--- SELECTED EXCERPT Enclosed Below ---

We spent the day yesterday adjusting to the boat, each other, and our role onboard. There are 100 people on the ship representing 11 different nationalities! We have those who are full time ship staff and those who have never been on a ship before. We have young and old, retired and students, couples and singles. There are people from all walks of life who decided that God was calling them to this ship at this time to do His work. The diversity woven together by Christ’s redeeming grace on this one boat creates this joy filled atmosphere that is pungent with God’s presence. We know that He is going to work in big ways and the anticipation of it is bubbling with excitement.
After we introduced ourselves to each other and those of us who just arrived went through the general orientation, they divided us up into the clinic groups we will be working with. There are three primary health care groups that will be the main ones working on the ground. Then there is an optometry team, an ophthalmology team, and a dentistry team who will work mainly off the ship. To my great surprise, I got placed with the dentistry team. I have absolutely no experience with dentistry. However, I got really excited as they took us down to the dentistry clinic onboard and started explaining what ‘the non-dentist people’ would be doing. In addition to three dentists, four dental assistants, and a dental therapist, there are four of us with absolutely no experience at all. One of us is a lab scientists, originally from Singapore, another is a plumber, and then the other is a DTS student with YWAM. We will have the job of organizing patients and sterilizing equipment using the ships autoclave. We will also assist in teaching about good oral hygiene and hand out toothbrushes. This is what made me so excited in particular because one of my dear professors back at Baylor donated a ton of toothbrushes for me to bring. I didn’t expect to see first hand what an impact those toothbrushes would make because I don’t do teeth, but for the next week I will do teeth. It’s so cool to see how God is using both trained and untrained to accomplish this goal of bringing healthcare to this country. Everyone has a place. Being untrained is not something that you can use as an excuse because you can be trained and do your part.
In the afternoon, after all the orientation was done, I walked to the supermarket with a few of my new friends. The supermarket is a large barn-like building with some food products and other goods, not what we think of when we hear the word supermarket by any means. It was so interesting to look around and experience it. I wanted to by a machete, but I decided that I probably wouldn’t make it through customs back in the US. Oh well. After we had finished at the supermarket we took a walk down through the tiny village nearby. There are no cars here. People live in huts which are connected by dirt paths. As we walked past everyone greeted us in english and smiled as we waved back at them. The children were especially fun to watch. A few of them were swimming in a little inlet. They bounced around on the low hanging branches and jumped in the water, laughing and screaming at one another. The sound of their laughter is one of the best sounds I’ve ever heard. Life is simple here. I kinda like it. It’s not like America where you get distracted by some sort of technology every ten seconds. Here there are no distractions, just life.
Today we are setting sail. In fact, as I am typing this up on the ship’s computer, we are pulling out of port. Each time I glance up to look out the window there is less and less land. Here we go!

--- End of Enclosed SELECTED EXCERPT ---
--- DATA SEGMENT Enclosed Below ---

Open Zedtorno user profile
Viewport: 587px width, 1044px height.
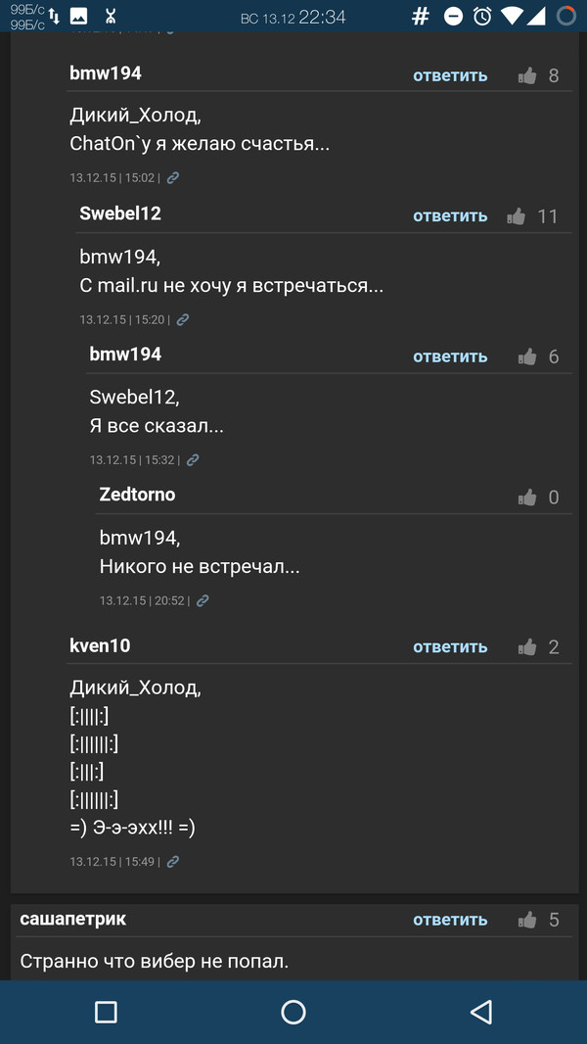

--- End of Enclosed DATA SEGMENT ---

* WHAT YOU WILL DO:
- a) In the ship journal entry, how many nationalities are represented among the people on the ship?
- b) List every job that the ship journal entry says the team members with no dental experience will do.
- c) Say whether each statement agrees with the ship journal entry, and quote the words that decide it: (i) The supermarket matches the usual idea of a supermarket. (ii) The writer bought a machete. (iii) There are no cars in the village.

* ANSWERS TO THE PROBLEMS:
- a) 11 different nationalities.

- b)
- Organizing patients
- Sterilizing equipment using the ship's autoclave
- Assisting in teaching about good oral hygiene
- Handing out toothbrushes

- c)
(i) No: "not what we think of when we hear the word supermarket by any means"
(ii) No: "I wanted to by a machete, but I decided that I probably wouldn’t make it through customs back in the US"
(iii) Yes: "There are no cars here."